| 5/29/2006 12:00:00 AM

TLC y privatizaciones en la recta final del primer mandato Uribe

El presidente, Alvaro Uribe, reelegido ayer para un nuevo período de cuatro años, tiene pendiente antes de terminar su actual mandato, firmar el TLC con EEUU, llevar al Congreso una reforma tributaria y hacer varias privatizaciones.

El TLC, cuya negociación finalizó en febrero pasado, será firmado por Uribe y su homólogo estadounidense, George W. Bush, en Washington hacia mediados de este año, según lo previsto, una vez queden aclarados algunos textos de la negociación en el tema agrícola, el más sensible en ese tipo de acuerdos.

Luego, el texto del tratado será llevado a los legislativos de ambos países, que en el caso colombiano corresponderá al nuevo Congreso, elegido el pasado 12 de marzo y que asume el próximo 20 de julio, en el que Uribe tiene una significativa mayoría para su aprobación.

El TLC, que en Colombia requiere además de la validación por la Corte Constitucional, sucederá el 1 de enero del 2007 al actual régimen de preferencias arancelarias (ATPA/DEA), otorgado unilateralmente por EEUU al país y a otras naciones por su lucha contra el narcotráfico y que vence el 31 de diciembre de este año.

El nuevo Legislativo será el escenario en donde el Polo Democrático Alternativo (PDA), de la izquierda colombiana, cuyo candidato, Carlos Gaviria, obtuvo la segunda votación en los comicios de ayer, inicie su anunciada oposición al segundo mandato de Uribe, ya que se opone a la firma del TLC.

Pero también, antes del 7 de agosto, cuando termina el primer mandato de Uribe, se prevén las privatizaciones de Bancafé y de la Empresa Colombiana de Gas (ECOGAS) y definir el inversor estratégico para la refinería de Cartagena, propiedad de la estatal Empresa Colombiana de Petróleos (Ecopetrol).

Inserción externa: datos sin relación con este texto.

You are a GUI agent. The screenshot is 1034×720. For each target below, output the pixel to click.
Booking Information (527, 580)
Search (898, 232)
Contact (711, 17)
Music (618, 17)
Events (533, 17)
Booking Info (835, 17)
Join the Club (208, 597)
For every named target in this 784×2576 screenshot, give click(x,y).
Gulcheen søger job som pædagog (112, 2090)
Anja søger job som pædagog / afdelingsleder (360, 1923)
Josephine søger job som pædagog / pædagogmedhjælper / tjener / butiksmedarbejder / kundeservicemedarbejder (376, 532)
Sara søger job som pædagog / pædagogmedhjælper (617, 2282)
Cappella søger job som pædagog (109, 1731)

La enajenaciones están previstas en los acuerdos sucesivos con el Fondo Monetario Internacional (FMI), suscritos desde 1999, el último de los cuales data del 13 de abril del 2005, y finaliza en noviembre entrante.

El Gobierno ha manifestado al FMI su decisión de terminar la relación de siete años bajo los condicionamientos del organismo, una vez finalice el actual acuerdo de contingencia.

Sobre la reforma tributaria en ciernes, aún no hay claridad del contenido, pero se sabe que disminuirá la tarifa del impuesto a la renta, abolirá exenciones, ampliará el impuesto al valor añadido a todos los bienes y servicios, y creará un mecanismo de devolución de este gravamen a los más pobres.

El nuevo gobierno de Uribe y el Legislativo deberán abocar también una reforma constitucional al actual régimen de transferencias de la Nación a los municipios, que vence en el 2008, para garantizar la viabilidad de las finanzas públicas a futuro.

El actual régimen, que es de carácter transitorio, fue creado en el 2001 para minimizar los efectos fiscales de la grave crisis de la economía colombiana de finales del siglo pasado.

El país dejará de depender de las exigencias del FMI pero, pese a que se ha logrado un equilibrio en sus finanzas públicas consolidadas, el Gobierno central mantiene aún un significativo déficit, lo que, según analistas, requiere mantener una gran disciplina fiscal.